Please print, exactly, only the lines in the entries below from the line that has "Task: Uncheck Use interface IP as gateway" through the line that has "This screenshot has height=511, width=1024.". Pictures don't go in.

RECORD EXTRACTS →
§ §

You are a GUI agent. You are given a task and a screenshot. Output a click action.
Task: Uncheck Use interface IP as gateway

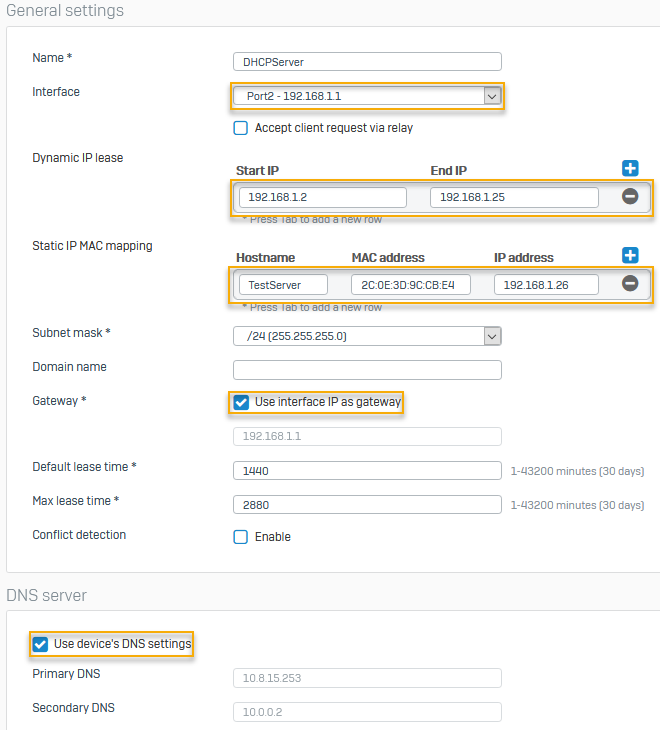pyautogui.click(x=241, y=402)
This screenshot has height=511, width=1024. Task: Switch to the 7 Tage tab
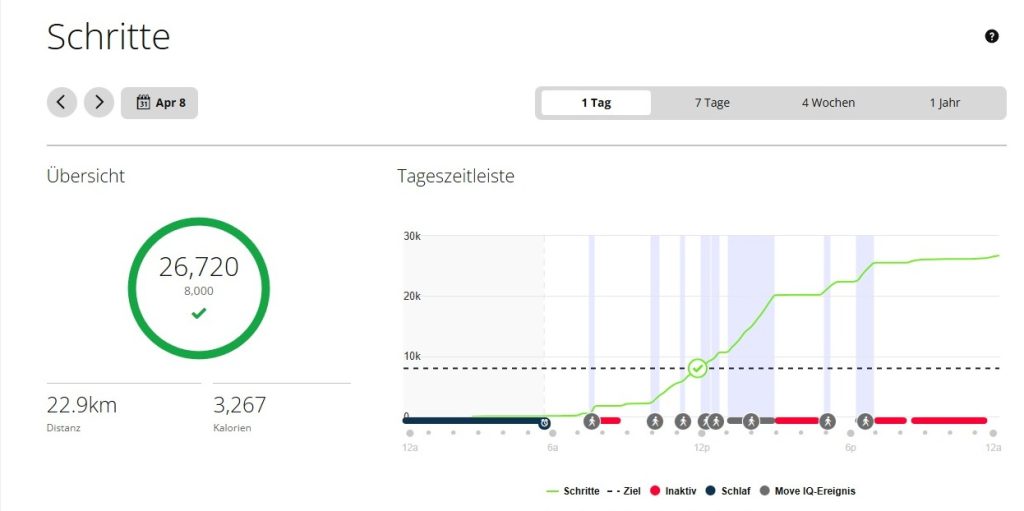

§ §

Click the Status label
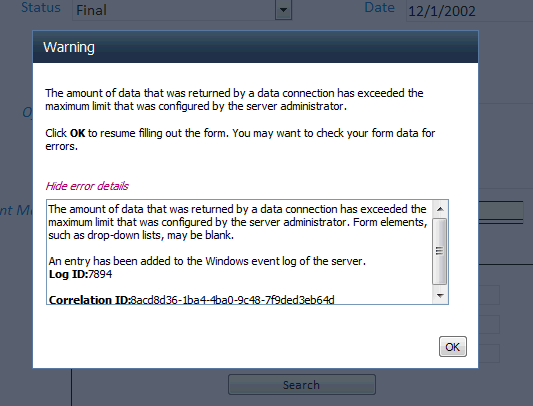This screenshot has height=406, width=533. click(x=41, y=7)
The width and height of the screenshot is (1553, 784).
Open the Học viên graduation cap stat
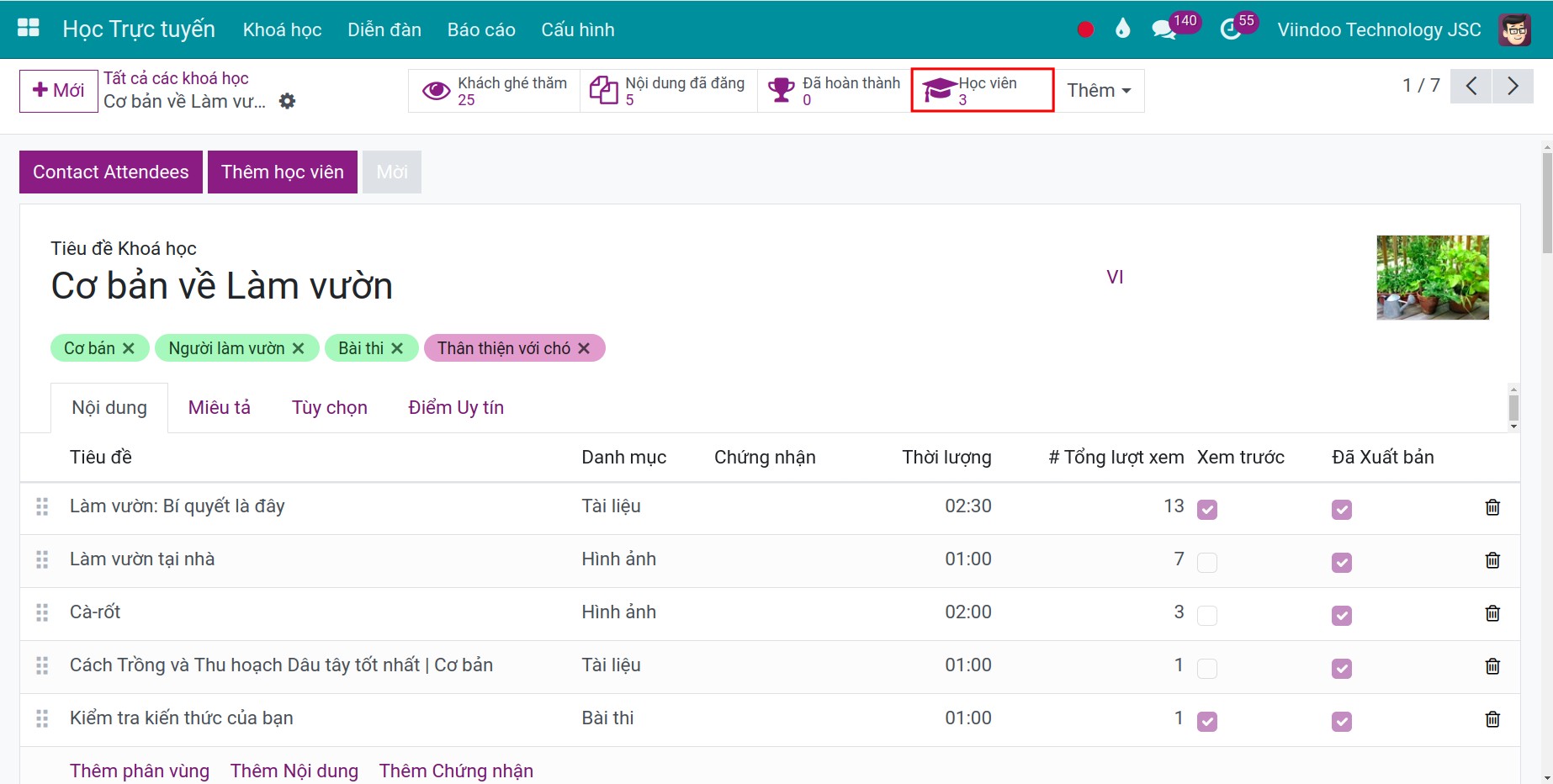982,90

§ §

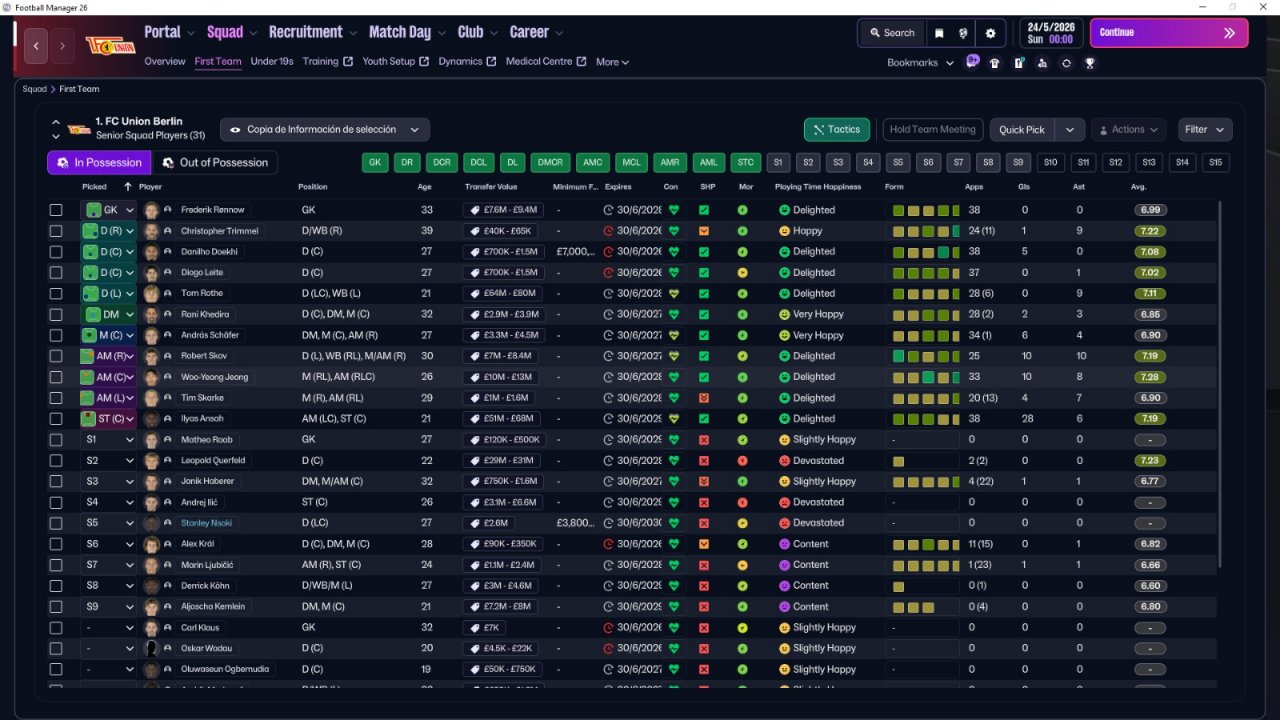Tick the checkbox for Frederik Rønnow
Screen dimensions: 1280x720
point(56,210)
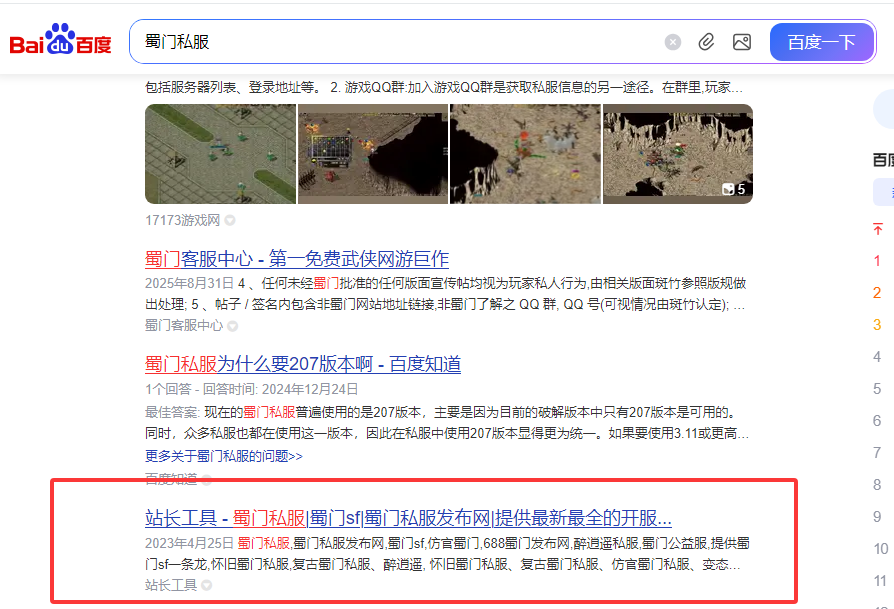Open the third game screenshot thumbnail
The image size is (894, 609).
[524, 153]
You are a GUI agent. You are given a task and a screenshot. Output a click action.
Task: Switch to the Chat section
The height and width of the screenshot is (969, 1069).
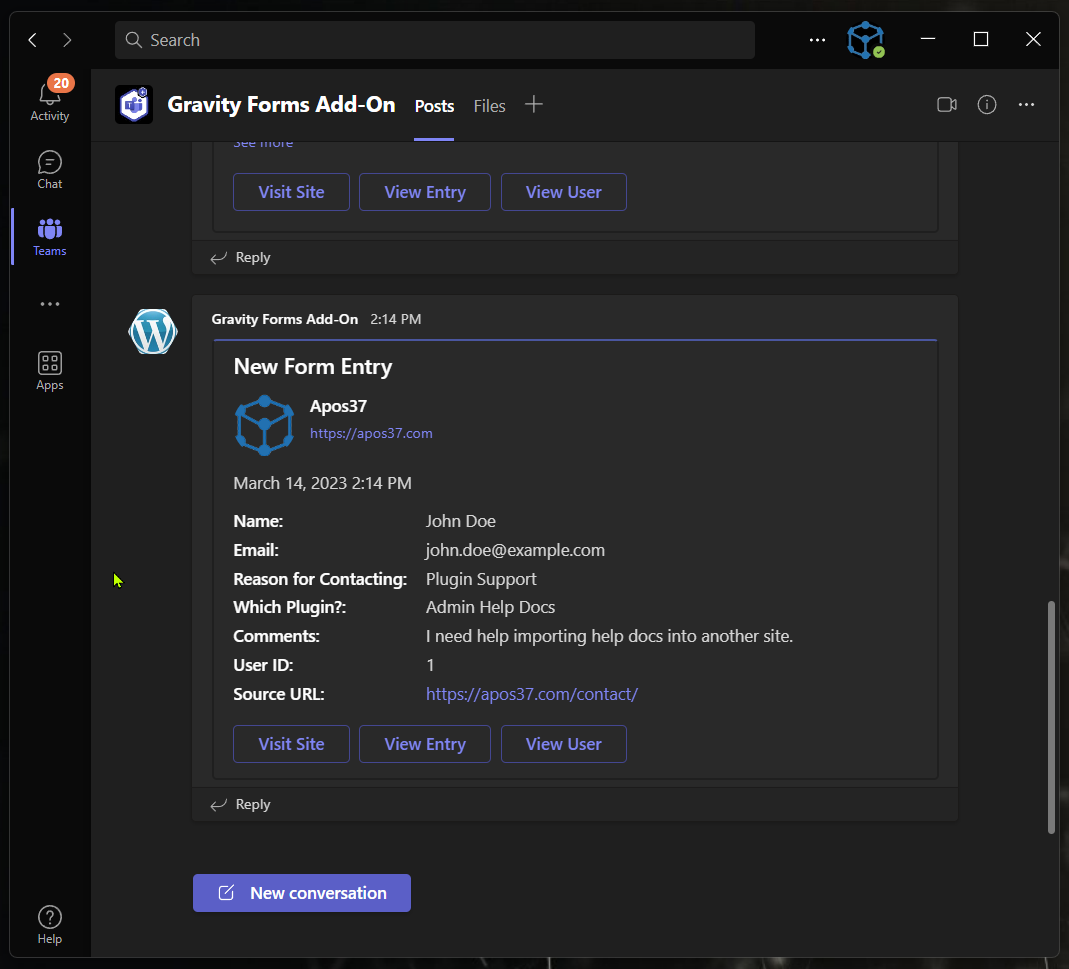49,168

§ §

ANSWER SECTION →
Task: Uncheck Use interface IP as gateway

pyautogui.click(x=241, y=402)
This screenshot has height=511, width=1024. Task: Switch to the 7 Tage tab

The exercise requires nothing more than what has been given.